The question came up internally – no pun intended – a few months ago and the barfblog braintrust saw evidence that closing the seat before flushing played a role in reducing the dispersal of microorganisms.
A pilot study by researchers with the University of Iowa has found that bioaerosols from flushed toilets in the rooms of patients with Clostridioides difficile infection (CDI) may contribute to the spread of healthcare-associated bacteria in hospitals. The research was published today in Infection Control and Hospital Epidemiology.
In the study, which was conducted at the University of Iowa Hospitals and Clinics, researchers collected bioaerosols on plates placed 0.15 meters (m), 0.5 m, and 1.0 m from the rims of toilets in 24 rooms of patients hospitalized with CDI and collected bathroom air continuously with a bioaerosol sampler before and after toilet flushing. They then cultured and identified bacteria on the plates (focusing on C difficile), measured bacterial density, and calculated the difference in bioaerosol production before and after flushing.

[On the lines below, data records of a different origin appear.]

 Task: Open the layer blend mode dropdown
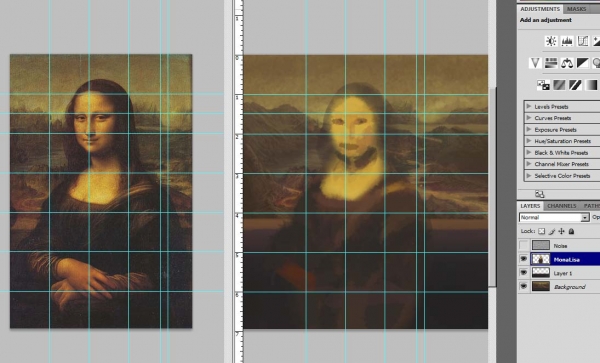click(554, 217)
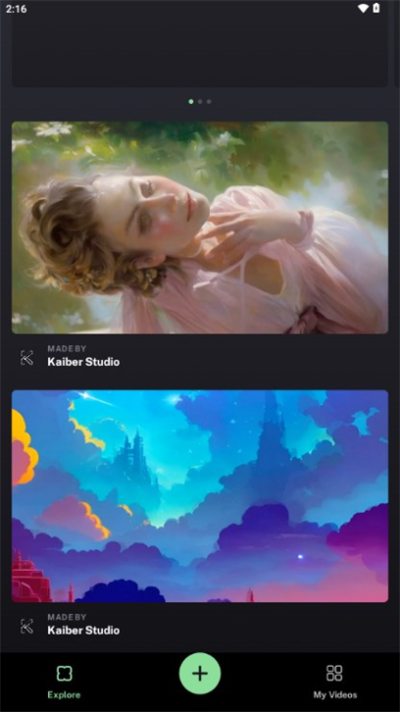Select the third carousel page dot
This screenshot has height=712, width=400.
pos(209,102)
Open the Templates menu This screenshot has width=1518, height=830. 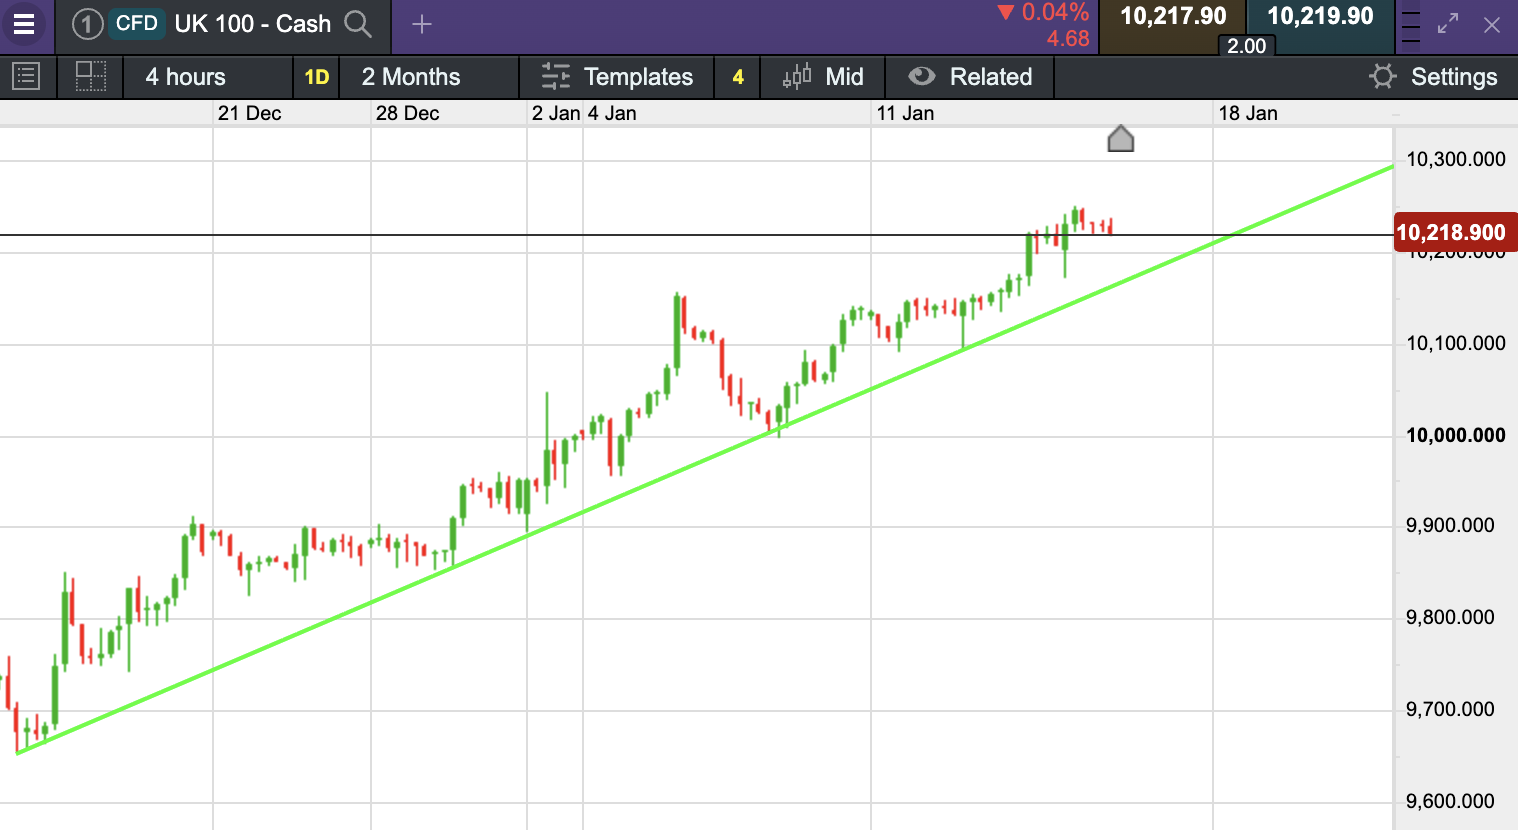click(617, 77)
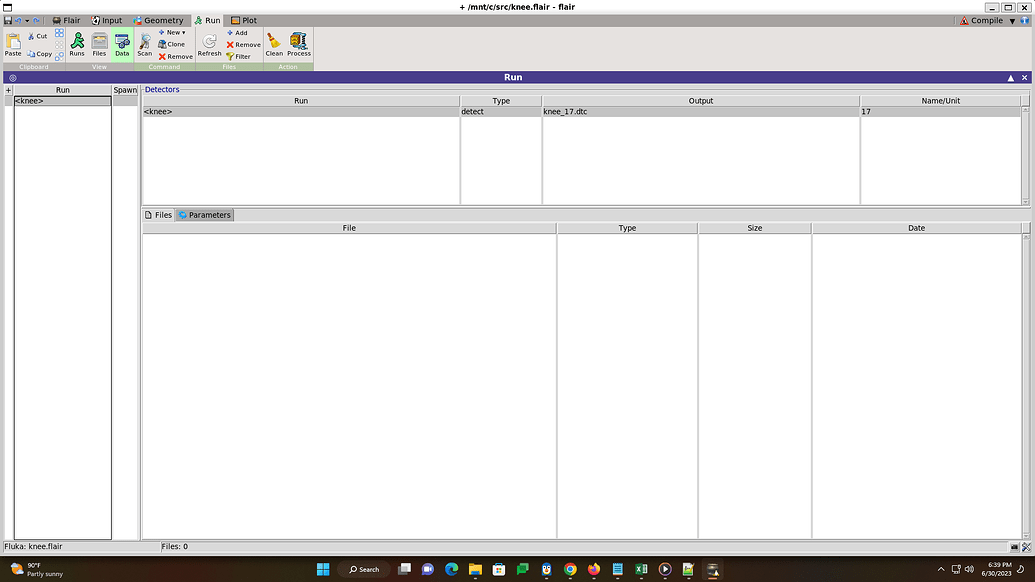
Task: Toggle the Data view button
Action: coord(122,44)
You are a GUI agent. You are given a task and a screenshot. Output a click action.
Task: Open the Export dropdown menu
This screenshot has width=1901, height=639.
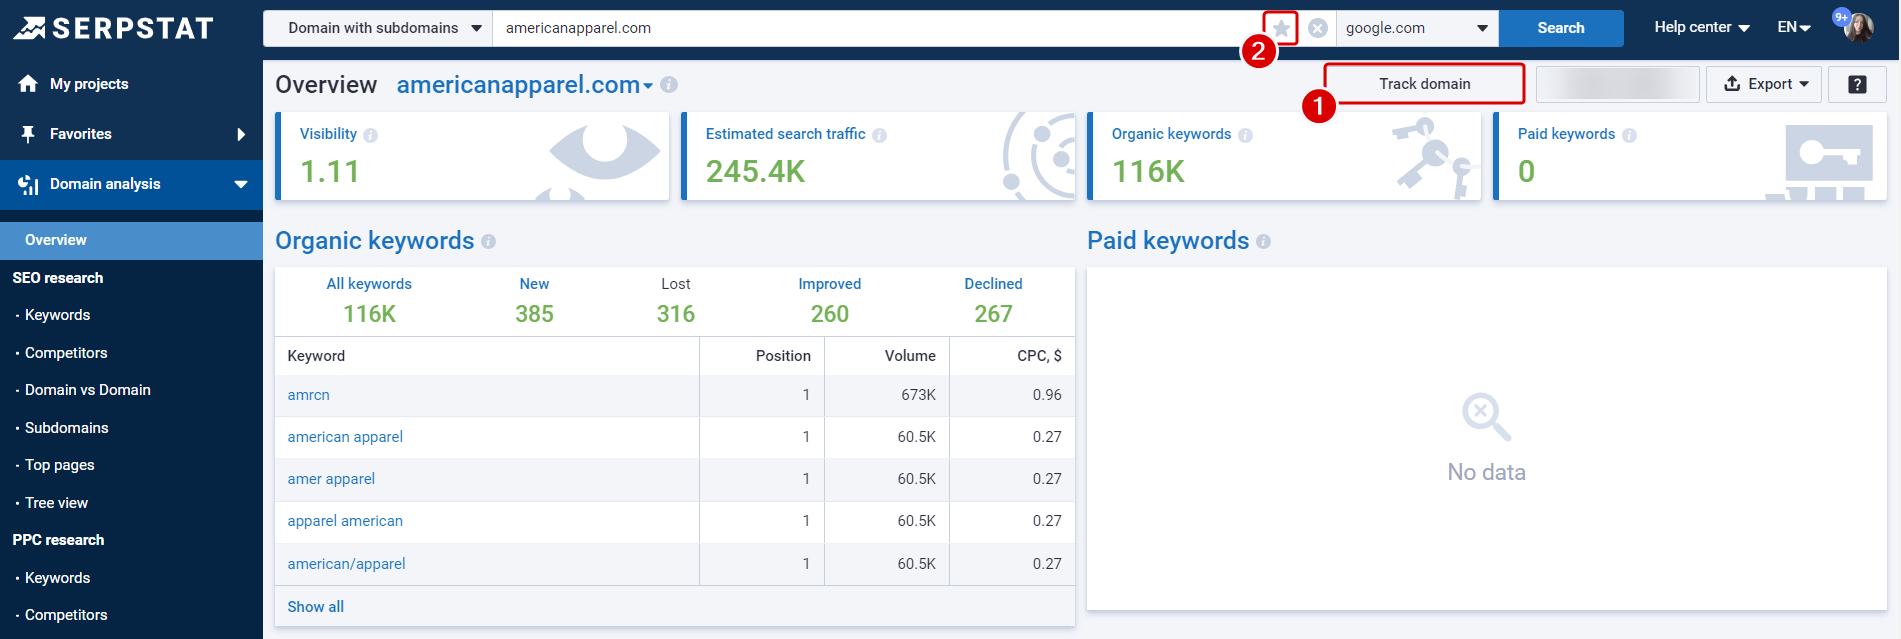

Bacteria were positively cultured from 8 of 24 rooms (33%). In total, 72 preflush and 72 postflush samples were collected, with healthcare-associated bacteria found in 9 of the preflush samples (12.5%) and 19 of the postflush samples (26.4%); postflush plates had a significantly higher probability of culturing positive than preflush plates (P = .0309). The predominant species cultured were Enterococcus faecalis, E faecium, and C difficile. Compared with the preflush air samples, the postflush samples showed significant increases in the concentrations of the two large particle-size categories: 5.0 micrometers (P = .0095) and 10.0 micrometers (P = .0082).
The authors conclude, “This study potentially supports the hypothesis that toilet flushing may lead to the spread of clinically significant pathogens in healthcare settings. More information is needed to determine the risk factors associated with toilet flushing and environmental contamination by pathogens.”